= Laurence Clark (comedian) =

British stand-up comedian, writer, actor, presenter, and disability rights campaigner

Laurence Clark is a British stand-up comedian, writer, actor, presenter, and disability rights campaigner. Clark was born with cerebral palsy and uses his line of work to alter the general public's perceptions of disabled people.

==Stand-up comedy==
At the Labour Party conference in 2005, Clark was called a 'sit-down comedian' by the then-Prime Minister's wife Cherie Blair, referring to him being a wheelchair user. Clark shrugged off the press attention, saying she was just cracking a "crap joke".

Clark gave his first live stand-up show, The All-Star Charity Show, at the Edinburgh Festival Fringe in 2003. It was described by The Scotsman critic, Kate Copstick, as a "powerful comedy voice" and "stunningly hard-hitting". and was a Critics' Choice in The Times. Clark's next show, The Jim Davidson Guide to Equality, was based upon comparisons between Jim Davidson's stand-up and Tony Blair's manifesto speeches. A teenage experience of appearing on Jim'll Fix It with Jimmy Savile provided the basis for Jim Fixed It for Me, performed at the 2006 Edinburgh Festival.

Clark's show at the 2007 Edinburgh Festival, 12% Evil, used video clips and Powerpoint slides to ridicule common clichés and stereotypes about disabled people. Spastic Fantastic (2008), charted Clark's mission, as someone who has cerebral palsy, to rescue the word ‘spastic’ through various means, including the use of secret cameras. Health Hazard (2011), focused on the dangers of privatising the British National Health Service. He won a commission from the London 2012 Cultural Olympiad to produce a new show in that year.

Clark also occasionally performs as part of the comedy group "Abnormally Funny People", with Steve Best, Liz Carr, Tanyalee Davis, Chris McCausland, Steve Day and Simon Minty.

==Television==
Clark has appeared on "Are You Having A Laugh? TV and Disability" (BBC2); The Heaven and Earth Show (BBC 1); Embarrassing Bodies (Channel 4); The London Programme (ITV); The Shooting Party (Channel 4) and I'm With Stupid (BBC 3).

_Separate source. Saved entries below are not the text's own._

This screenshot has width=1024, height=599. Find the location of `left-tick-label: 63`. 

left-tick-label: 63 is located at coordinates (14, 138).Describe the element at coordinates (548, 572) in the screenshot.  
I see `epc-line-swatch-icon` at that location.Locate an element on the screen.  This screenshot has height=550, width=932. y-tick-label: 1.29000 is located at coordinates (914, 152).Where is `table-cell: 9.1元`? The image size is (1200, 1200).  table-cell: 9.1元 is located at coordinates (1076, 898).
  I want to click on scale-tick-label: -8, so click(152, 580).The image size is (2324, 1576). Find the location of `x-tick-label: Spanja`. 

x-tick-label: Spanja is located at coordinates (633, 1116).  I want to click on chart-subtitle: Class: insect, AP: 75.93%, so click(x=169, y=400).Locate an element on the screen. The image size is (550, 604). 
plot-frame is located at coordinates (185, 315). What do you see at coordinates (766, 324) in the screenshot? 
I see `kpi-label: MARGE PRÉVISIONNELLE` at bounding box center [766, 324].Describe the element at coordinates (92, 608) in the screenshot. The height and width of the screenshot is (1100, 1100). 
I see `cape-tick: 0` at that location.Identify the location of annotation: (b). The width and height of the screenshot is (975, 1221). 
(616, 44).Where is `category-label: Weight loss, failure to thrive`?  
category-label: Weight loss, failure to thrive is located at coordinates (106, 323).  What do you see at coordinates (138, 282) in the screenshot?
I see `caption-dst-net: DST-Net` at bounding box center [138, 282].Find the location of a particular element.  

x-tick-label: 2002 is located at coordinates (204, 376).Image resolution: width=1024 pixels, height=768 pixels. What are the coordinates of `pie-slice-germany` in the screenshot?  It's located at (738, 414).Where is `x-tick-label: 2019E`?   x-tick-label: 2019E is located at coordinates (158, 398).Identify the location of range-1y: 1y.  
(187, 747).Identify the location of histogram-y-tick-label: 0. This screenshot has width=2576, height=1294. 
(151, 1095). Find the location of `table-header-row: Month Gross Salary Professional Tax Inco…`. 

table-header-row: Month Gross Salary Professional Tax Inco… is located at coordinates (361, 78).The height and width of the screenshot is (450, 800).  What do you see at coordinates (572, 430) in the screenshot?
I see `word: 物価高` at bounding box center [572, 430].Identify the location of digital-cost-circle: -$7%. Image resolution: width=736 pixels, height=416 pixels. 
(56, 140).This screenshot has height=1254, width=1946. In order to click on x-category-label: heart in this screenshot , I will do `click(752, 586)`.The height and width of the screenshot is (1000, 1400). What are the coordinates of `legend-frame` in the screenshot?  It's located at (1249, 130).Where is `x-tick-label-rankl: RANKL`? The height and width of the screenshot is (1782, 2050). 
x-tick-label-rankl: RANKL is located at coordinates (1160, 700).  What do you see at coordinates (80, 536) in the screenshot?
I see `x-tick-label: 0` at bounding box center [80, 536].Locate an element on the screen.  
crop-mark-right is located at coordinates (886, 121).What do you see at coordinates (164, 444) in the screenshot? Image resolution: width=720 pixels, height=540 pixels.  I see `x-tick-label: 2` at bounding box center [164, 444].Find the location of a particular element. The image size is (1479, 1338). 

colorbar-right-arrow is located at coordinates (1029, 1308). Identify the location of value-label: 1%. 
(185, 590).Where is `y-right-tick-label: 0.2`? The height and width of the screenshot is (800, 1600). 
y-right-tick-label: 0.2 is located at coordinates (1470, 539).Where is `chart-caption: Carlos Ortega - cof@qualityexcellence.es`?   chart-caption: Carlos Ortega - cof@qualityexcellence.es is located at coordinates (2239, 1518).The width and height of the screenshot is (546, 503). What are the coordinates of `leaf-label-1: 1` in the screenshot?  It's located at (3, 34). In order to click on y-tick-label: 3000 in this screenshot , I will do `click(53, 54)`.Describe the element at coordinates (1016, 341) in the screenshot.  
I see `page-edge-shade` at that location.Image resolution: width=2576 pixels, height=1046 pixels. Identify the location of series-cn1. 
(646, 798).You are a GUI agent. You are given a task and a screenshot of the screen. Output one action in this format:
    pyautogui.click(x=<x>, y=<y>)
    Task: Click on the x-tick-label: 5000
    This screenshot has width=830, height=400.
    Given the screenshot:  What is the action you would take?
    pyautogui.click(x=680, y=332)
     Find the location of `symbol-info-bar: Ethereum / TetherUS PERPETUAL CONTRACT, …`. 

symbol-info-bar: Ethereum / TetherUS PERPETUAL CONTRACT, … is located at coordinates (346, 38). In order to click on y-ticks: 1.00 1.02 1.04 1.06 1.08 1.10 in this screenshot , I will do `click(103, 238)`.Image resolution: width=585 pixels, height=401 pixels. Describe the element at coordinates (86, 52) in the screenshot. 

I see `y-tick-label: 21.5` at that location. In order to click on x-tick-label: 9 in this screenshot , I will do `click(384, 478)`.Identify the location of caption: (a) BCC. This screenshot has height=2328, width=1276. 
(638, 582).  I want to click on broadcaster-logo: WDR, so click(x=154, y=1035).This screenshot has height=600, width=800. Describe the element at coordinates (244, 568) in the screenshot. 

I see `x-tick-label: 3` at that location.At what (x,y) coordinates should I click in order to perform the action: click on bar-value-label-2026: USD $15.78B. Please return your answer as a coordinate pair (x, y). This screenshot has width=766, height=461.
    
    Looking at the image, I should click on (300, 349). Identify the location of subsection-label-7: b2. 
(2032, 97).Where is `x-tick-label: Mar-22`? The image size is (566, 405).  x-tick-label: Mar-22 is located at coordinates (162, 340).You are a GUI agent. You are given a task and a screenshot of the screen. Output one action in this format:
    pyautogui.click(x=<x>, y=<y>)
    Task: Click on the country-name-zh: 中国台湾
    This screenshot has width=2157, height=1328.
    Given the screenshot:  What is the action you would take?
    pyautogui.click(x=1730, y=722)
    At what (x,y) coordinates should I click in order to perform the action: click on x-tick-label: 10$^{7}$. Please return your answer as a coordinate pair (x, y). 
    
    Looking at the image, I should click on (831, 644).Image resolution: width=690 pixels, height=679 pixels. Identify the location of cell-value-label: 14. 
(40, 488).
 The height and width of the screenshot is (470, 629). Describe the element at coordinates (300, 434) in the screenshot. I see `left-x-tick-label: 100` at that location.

In October 2004 he was a reporter on Newsnight (BBC 2), presenting a short film about disability and the UK Abortion Act. Clark and his family are the subject of a documentary film as part of BBC 1's Beyond Disability season called ‘We Won't Drop the Baby’ to be screened on 25 March 2012 on BBC 1, narrated by David Tennant.. He wrote two episodes of Gifted for Black Camel Pictures and Media Valley in 2025.

==Stage==
On stage Clark has acted with Graeae Theatre Company, playing Richard in their forum theatre play The Trouble with Richard. He also appeared in David Thacker’s A Midsummer Night's Dream at Bolton's Octagon Theatre, about which The Guardian said "his wheelchair-assisted Wall is indeed 'the wittiest partition that I ever heard discourse.'"

In 2026 Clark's comedy Cured premiered at Liverpool's Royal Court Theatre, the play tells the story of four young disabled Scousers on a pilgrimage to Lourdes and is based on Clark's own experiences of visiting Lourdes as a teenager. The play was directed by inclusive company Birds of Paradise, with whomed Clark had previously work whilst performing in Purposeless Movements.

==Personal life==
Laurence Clark lives in Liverpool with his wife and two children.